En 1801, mientras examinaba una mena de plomo pardo de la mina en el estado de Hidalgo, Del Río concluyó que había descubierto un nuevo elemento químico, al que primero llamó “pancromio”, por la diversidad de colores que presentaba, aunque luego optó por “eritronio” al constatar que al calentarse su color se tornaba rojo (erythrós es “rojo” en griego). Sin embargo, algunos químicos europeos creyeron que no se trataba de un nuevo elemento, opinión que llegó a compartir el propio Del Río. No fue hasta 1831 cuando el pancromio-eritronio fue redescubierto en Suecia por Nils Sefström, quien le dio el nombre que finalmente se impuso: vanadio, que ha perdurado.

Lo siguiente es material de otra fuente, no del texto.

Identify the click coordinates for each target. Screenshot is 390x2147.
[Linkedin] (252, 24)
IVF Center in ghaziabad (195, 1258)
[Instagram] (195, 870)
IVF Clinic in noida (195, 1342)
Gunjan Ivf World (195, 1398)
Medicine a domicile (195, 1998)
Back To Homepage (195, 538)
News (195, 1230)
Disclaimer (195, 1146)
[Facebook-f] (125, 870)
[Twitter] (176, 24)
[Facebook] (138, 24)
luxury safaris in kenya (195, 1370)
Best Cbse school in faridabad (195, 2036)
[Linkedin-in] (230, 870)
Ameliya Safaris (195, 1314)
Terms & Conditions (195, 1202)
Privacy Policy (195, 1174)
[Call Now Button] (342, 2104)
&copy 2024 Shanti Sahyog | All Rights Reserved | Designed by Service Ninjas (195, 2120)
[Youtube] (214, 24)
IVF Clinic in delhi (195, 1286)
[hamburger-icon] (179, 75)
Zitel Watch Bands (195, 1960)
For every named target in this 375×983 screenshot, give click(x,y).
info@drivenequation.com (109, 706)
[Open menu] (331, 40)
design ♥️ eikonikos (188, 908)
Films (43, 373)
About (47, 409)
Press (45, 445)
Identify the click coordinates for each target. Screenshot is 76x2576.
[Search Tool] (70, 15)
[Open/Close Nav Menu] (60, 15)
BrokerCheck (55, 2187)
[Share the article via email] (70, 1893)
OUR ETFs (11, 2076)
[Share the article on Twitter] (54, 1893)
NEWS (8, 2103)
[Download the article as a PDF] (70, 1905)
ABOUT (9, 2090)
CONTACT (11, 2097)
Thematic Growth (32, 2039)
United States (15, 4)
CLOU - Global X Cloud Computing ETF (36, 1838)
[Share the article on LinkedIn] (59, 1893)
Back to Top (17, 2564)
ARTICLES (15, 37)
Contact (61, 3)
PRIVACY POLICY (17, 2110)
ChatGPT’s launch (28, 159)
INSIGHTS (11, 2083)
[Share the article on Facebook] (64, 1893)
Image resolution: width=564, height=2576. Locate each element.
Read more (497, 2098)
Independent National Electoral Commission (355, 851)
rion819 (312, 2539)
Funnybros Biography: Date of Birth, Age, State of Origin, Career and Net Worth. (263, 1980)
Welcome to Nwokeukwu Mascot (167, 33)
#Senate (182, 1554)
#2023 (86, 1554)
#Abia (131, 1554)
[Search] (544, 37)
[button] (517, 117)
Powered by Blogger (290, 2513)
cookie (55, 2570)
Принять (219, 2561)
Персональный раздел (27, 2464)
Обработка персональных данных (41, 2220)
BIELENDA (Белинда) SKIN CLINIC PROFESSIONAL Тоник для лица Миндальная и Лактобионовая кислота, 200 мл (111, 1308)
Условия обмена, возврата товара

Del Río se instaló de manera definitiva en México, país que terminó considerando su verdadera patria. Llegó a ser diputado en las Cortes españolas de 1820 como uno de los representantes del Virreinato de Nueva España. Durante su estancia en España cumpliendo aquella función se le ofreció la dirección de las minas de Almadén, así como la del Museo de Ciencias Naturales de Madrid, ofertas que rechazó prefiriendo regresar a México, que desde hacía tiempo luchaba por su independencia.
En las Cortes, llegó a votar por la independencia absoluta de Nueva España y algunos de sus discípulos participaron activamente en los movimientos insurgentes. Las últimas frases del “Prólogo” que abría su libro más importante, Elementos de Orictognosia (rama de las ciencias naturales que estudia los compuestos minerales y los fósiles encontrados en la corteza terrestre), dan idea del apego que desarrolló hacia su nueva patria americana: “Dichoso mil veces si puedo algún día ser útil a un país que he habitado treinta y cinco años, recibiendo todo género de distinciones. Si mi libro no es proporcionado al noble objeto que me propongo, acreditará por lo menos que aspiro a manifestar, del único modo que me es dado, mi agradecimiento a los distinguidos favores con que me han honrado los Mexicanos”.